**Work required**. Please copy each line of the listing below in which the word "showing" appears.

**Data to process**.
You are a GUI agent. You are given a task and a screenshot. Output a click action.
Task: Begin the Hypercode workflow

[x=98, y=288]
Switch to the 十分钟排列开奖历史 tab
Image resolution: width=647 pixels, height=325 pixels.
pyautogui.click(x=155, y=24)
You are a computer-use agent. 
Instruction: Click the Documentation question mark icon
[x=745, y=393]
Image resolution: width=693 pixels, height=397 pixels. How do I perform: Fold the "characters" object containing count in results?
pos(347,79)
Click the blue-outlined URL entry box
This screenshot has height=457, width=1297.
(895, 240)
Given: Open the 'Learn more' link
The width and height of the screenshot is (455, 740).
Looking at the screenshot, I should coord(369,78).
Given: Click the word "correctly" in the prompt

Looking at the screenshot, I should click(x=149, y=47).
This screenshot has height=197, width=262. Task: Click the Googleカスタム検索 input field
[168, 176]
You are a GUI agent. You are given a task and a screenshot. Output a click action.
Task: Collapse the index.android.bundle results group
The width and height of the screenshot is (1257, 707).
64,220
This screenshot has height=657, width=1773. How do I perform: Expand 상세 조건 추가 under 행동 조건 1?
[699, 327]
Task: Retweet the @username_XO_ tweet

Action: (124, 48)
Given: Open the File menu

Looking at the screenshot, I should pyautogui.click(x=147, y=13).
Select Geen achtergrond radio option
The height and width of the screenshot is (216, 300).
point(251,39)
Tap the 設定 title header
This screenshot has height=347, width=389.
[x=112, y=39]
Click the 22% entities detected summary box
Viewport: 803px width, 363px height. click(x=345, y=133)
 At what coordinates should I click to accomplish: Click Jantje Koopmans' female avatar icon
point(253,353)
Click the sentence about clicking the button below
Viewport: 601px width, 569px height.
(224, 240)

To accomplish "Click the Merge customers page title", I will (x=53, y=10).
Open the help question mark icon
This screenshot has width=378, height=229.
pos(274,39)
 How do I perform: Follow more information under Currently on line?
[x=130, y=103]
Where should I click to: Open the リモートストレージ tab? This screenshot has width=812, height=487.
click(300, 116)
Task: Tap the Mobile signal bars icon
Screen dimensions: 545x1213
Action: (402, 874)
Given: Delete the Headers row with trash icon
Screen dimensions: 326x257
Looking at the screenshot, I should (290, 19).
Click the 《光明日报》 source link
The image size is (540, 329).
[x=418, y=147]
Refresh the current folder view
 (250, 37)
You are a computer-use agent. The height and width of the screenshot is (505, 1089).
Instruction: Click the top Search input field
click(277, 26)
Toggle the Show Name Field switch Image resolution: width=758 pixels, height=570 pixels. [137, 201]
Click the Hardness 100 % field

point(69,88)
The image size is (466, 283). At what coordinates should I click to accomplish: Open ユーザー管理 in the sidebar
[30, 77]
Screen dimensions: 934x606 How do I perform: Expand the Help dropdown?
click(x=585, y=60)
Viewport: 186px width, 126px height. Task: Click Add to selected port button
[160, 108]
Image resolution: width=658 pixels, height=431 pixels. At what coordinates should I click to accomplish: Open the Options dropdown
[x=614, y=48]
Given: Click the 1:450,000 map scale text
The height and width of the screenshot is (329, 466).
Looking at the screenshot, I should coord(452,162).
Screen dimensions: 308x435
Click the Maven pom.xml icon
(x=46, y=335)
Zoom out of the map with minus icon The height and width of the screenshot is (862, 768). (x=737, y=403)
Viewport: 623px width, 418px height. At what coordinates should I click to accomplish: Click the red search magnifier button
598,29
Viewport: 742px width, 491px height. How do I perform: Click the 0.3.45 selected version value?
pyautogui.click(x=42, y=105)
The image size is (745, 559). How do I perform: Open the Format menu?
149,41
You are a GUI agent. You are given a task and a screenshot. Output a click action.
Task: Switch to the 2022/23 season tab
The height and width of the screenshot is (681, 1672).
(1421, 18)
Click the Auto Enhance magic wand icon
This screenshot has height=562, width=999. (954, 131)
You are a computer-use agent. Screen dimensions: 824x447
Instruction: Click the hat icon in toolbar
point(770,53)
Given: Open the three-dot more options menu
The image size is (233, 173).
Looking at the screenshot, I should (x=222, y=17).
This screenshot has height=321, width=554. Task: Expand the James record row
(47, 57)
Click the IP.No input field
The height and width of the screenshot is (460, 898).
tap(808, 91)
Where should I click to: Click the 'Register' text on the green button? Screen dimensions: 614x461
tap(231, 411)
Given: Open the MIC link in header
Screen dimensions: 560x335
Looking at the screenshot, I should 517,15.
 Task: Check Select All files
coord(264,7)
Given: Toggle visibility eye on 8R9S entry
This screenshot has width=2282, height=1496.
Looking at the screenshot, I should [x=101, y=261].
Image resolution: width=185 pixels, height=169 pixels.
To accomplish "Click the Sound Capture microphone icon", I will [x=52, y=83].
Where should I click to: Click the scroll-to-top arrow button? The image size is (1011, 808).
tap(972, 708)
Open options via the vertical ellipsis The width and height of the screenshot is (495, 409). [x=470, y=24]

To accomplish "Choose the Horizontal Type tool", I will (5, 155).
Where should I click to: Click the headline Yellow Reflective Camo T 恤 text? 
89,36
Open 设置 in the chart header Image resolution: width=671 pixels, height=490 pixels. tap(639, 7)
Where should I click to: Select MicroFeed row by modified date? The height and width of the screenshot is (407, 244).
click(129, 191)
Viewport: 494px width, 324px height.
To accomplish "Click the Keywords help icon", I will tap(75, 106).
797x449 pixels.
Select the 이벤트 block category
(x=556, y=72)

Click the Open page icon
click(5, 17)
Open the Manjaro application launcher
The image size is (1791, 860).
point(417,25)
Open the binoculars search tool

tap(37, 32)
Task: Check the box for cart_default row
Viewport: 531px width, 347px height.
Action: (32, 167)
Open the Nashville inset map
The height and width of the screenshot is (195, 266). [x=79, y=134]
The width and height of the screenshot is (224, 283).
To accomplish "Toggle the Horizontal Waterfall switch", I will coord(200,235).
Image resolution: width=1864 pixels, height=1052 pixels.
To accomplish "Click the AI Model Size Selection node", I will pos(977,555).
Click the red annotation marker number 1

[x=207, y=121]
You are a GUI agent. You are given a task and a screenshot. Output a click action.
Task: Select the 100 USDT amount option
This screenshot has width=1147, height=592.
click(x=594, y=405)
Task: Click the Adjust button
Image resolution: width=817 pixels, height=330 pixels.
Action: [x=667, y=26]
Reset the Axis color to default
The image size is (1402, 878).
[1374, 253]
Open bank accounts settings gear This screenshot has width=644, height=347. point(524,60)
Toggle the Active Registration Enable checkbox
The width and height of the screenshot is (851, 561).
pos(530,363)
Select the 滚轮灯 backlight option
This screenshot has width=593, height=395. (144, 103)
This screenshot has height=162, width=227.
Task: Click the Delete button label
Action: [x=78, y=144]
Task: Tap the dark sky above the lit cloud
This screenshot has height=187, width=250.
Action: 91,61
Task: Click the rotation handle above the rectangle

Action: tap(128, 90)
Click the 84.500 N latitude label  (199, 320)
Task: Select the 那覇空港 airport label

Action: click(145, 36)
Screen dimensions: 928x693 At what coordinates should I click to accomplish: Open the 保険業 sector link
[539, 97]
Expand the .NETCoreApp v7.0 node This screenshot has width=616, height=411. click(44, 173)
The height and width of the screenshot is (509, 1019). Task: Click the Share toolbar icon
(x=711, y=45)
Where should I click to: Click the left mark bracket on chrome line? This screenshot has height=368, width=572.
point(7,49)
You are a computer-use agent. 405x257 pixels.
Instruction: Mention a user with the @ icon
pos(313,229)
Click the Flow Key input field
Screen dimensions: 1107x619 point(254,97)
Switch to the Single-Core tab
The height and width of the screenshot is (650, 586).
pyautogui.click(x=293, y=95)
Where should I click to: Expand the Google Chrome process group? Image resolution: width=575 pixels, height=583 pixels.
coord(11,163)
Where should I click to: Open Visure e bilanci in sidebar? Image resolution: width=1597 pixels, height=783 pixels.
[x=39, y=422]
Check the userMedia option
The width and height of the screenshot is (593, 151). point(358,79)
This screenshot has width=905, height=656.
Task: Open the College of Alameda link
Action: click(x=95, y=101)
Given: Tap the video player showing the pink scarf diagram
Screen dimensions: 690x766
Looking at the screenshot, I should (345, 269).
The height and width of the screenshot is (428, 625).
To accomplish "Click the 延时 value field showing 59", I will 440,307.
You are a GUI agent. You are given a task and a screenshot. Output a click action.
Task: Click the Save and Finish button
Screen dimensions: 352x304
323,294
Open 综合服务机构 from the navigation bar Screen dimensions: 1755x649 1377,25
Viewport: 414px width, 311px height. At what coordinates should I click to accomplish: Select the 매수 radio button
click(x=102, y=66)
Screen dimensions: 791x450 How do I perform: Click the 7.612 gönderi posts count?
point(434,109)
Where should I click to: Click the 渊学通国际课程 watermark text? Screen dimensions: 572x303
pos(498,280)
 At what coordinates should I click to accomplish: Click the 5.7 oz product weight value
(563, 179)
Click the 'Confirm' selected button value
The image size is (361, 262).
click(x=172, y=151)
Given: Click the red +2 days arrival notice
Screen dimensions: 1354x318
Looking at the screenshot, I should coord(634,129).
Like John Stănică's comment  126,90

**Answer to this problem**.
Given: Tap the video player showing the pink scarf diagram
To accomplish "Click the 延时 value field showing 59", I will 440,307.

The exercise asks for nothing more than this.